14 Mayıs seçimleri, toplumsal ve siyasal alanda yeni güç dengelerinin oluşturacak. Egemen sınıfın iki blokunu temsil eden Cumhur İttifakı ve Millet İttifakı’nın öngördüğü programlarının ne Kürt sorunu, Alevilerin tanınma sorunları ne de yoksulluk, işsizlik gibi halkın acil sorunları çözüme kavuşturacak bir içeriği olmadığı açık. Dolayısıyla seçimlerle yeni sorunların oluşması kaçınılmaz.
Seçimlerin olası toplumsal-siyasal sonuçları ve sosyalist stratejinin ne olması gerektiği üzerine başlattığımız söyleşi dizimizin bu bölümünde Teori ve Eylem yazarı, çalışma ekonomisi doktoru Arif Koşar sorularımızı yanıtladı. Koşar, “bugünkü siyasal rejim krizinin temelinde tek adam rejimi ve onunla özdeşleşmiş ekonomi politikasının tekelci burjuvazinin çıkarları çerçevesinde dönüştürülmesi ihtiyacı yatıyor” diyor ve “Kutlanacak şey Millet İttifakı’nın gelişi değil tek adam rejiminin gidişi olmalıdır” diye ekliyor.
Türkiye’nin kimine göre “100 yılın krizi” kimine göre “neoliberalizmin krizi” ya da birikim modeli krizi veya hepsi bir arada bir kriz yaşadığı hem egemenler cephesinden hem de sol-sosyalist güçler tarafından ifade ediliyor. Buna dayanarak da 14 Mayıs seçimleri ya krizin derinleşmesi ya da çözümün kapısını açacak eşik olarak kritik hal alıyor. Siz Türkiye’nin krizini nasıl tanımlıyorsunuz?
Neoliberal yıkım, büyüme modelinin tıkanması, uluslararası konjonktürdeki değişim, hatta siyasal İslam’ın gerileyişi güncel krizin yolunu döşeyen taşlar niteliğinde. Bununla birlikte bugün yaşadığımız, iktisadi krizle birleşmesi an meselesi olan bir siyasal rejim krizi.

### Veri kümesi kesiti
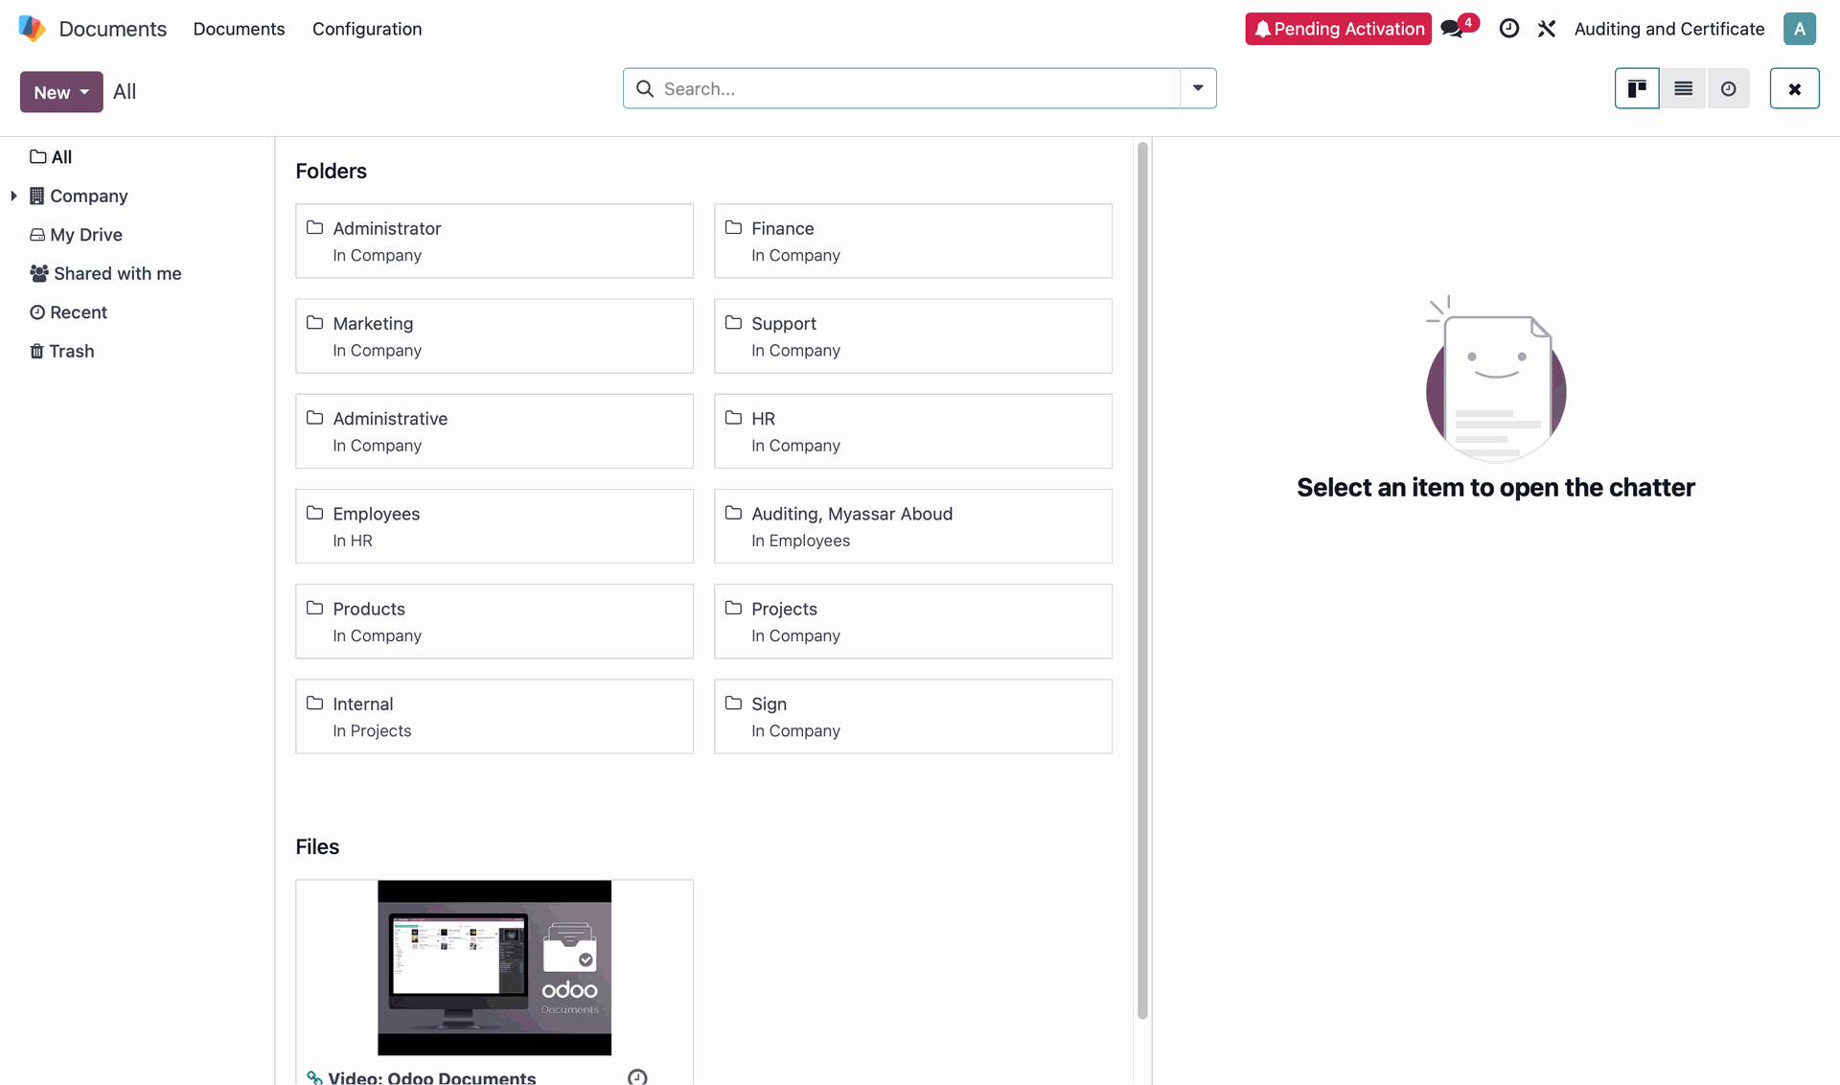
Task: Open the debug tools icon
Action: pyautogui.click(x=1547, y=29)
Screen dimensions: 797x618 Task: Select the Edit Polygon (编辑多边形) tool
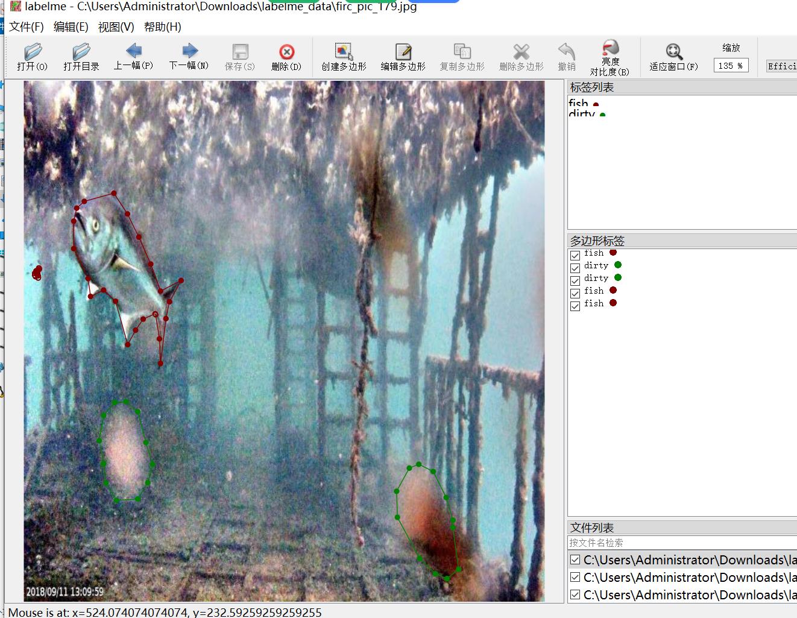click(x=403, y=52)
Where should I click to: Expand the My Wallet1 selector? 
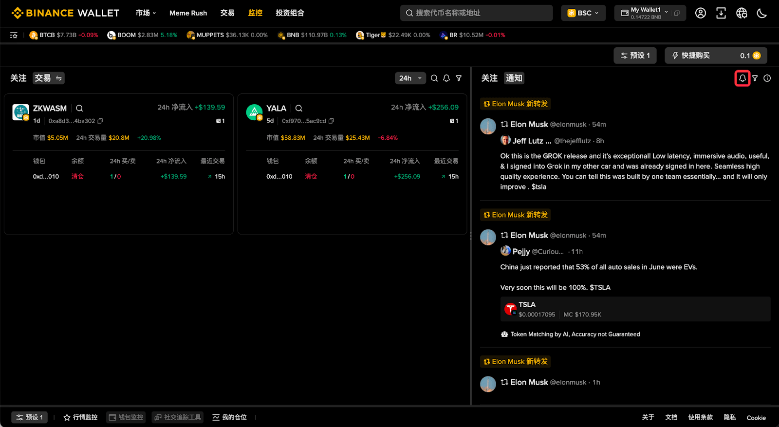650,13
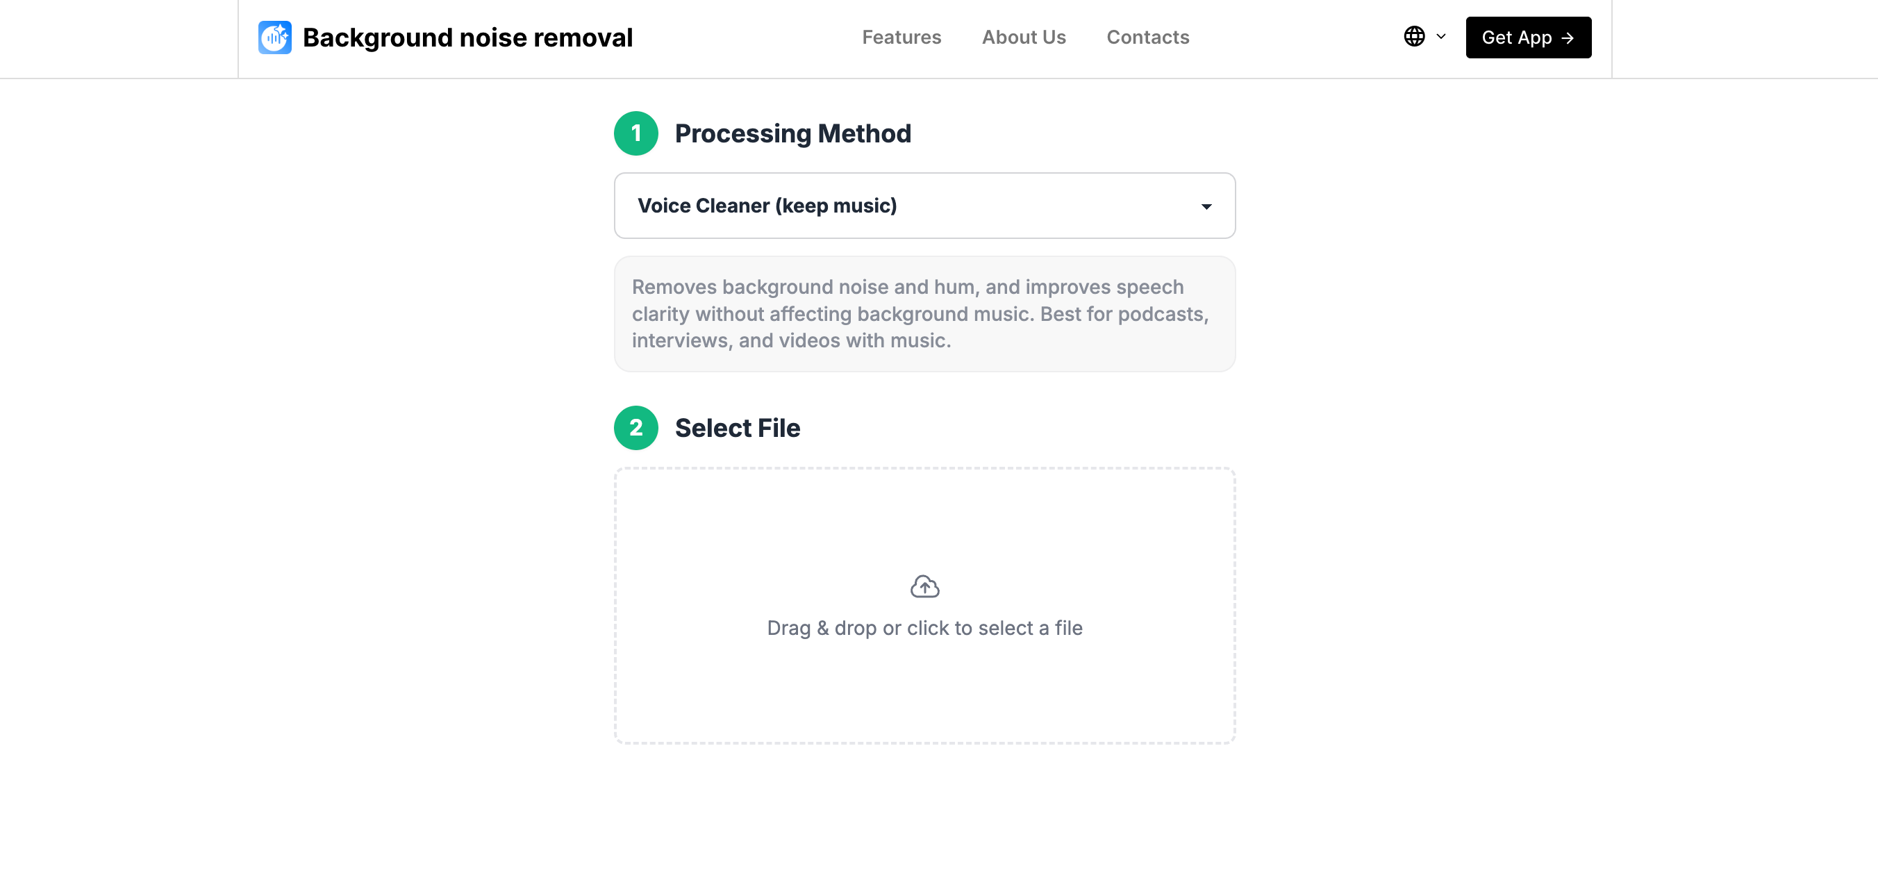The height and width of the screenshot is (878, 1878).
Task: Click Drag & drop or click text
Action: (925, 628)
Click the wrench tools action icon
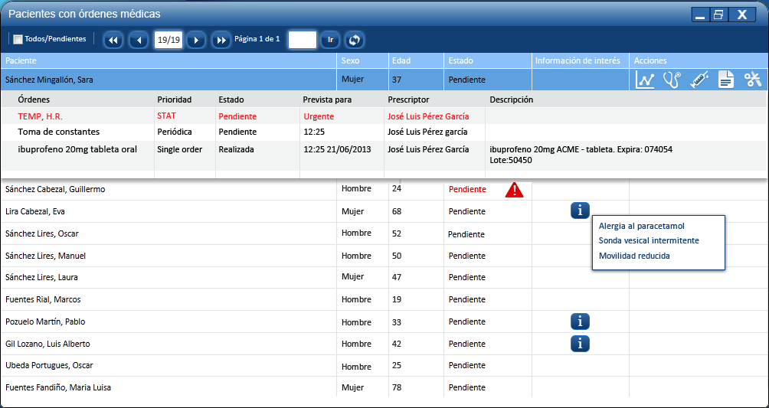 pos(753,80)
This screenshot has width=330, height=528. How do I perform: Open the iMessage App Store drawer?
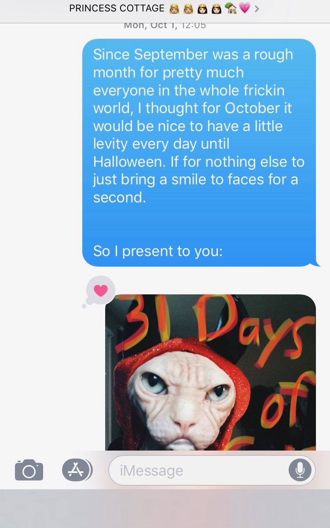77,470
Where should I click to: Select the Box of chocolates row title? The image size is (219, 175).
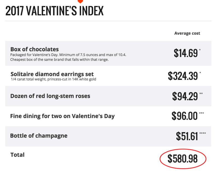click(x=34, y=49)
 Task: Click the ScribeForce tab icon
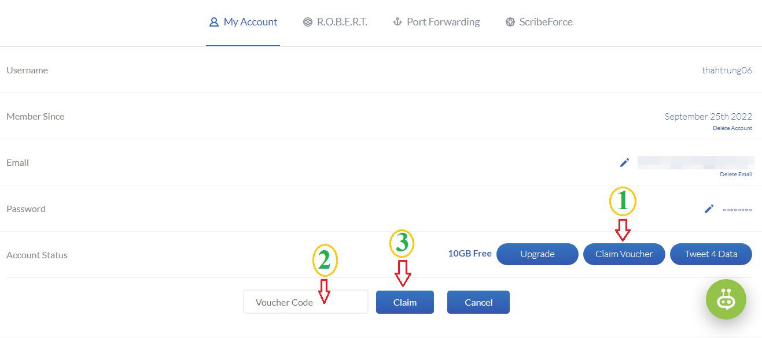(x=510, y=22)
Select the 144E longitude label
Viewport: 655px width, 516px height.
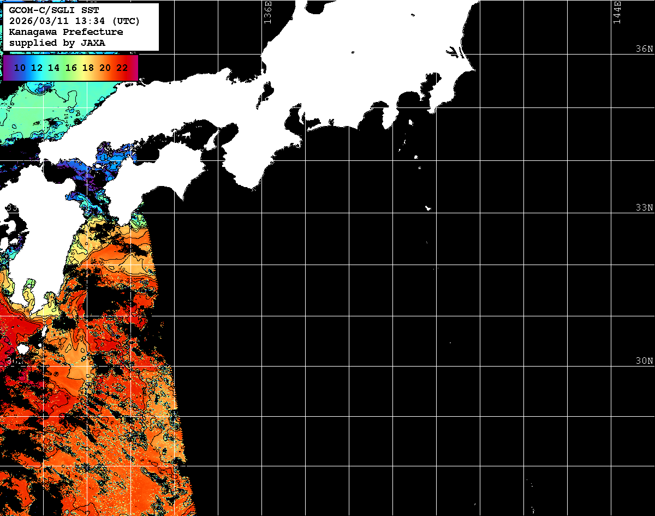tap(617, 12)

### Görev
14 Mayıs seçimleri üzerine söyleşide "14 Mayıs seçimleri, toplumsal" sözleriyle başlayıp "sorunların oluşması kaçınılmaz." sözleri de dahil olmak üzere oraya kadar uzanan kısmı kelimesi kelimesine aktarın.

### Sonuç aşağıda
14 Mayıs seçimleri, toplumsal ve siyasal alanda yeni güç dengelerinin oluşturacak. Egemen sınıfın iki blokunu temsil eden Cumhur İttifakı ve Millet İttifakı’nın öngördüğü programlarının ne Kürt sorunu, Alevilerin tanınma sorunları ne de yoksulluk, işsizlik gibi halkın acil sorunları çözüme kavuşturacak bir içeriği olmadığı açık. Dolayısıyla seçimlerle yeni sorunların oluşması kaçınılmaz.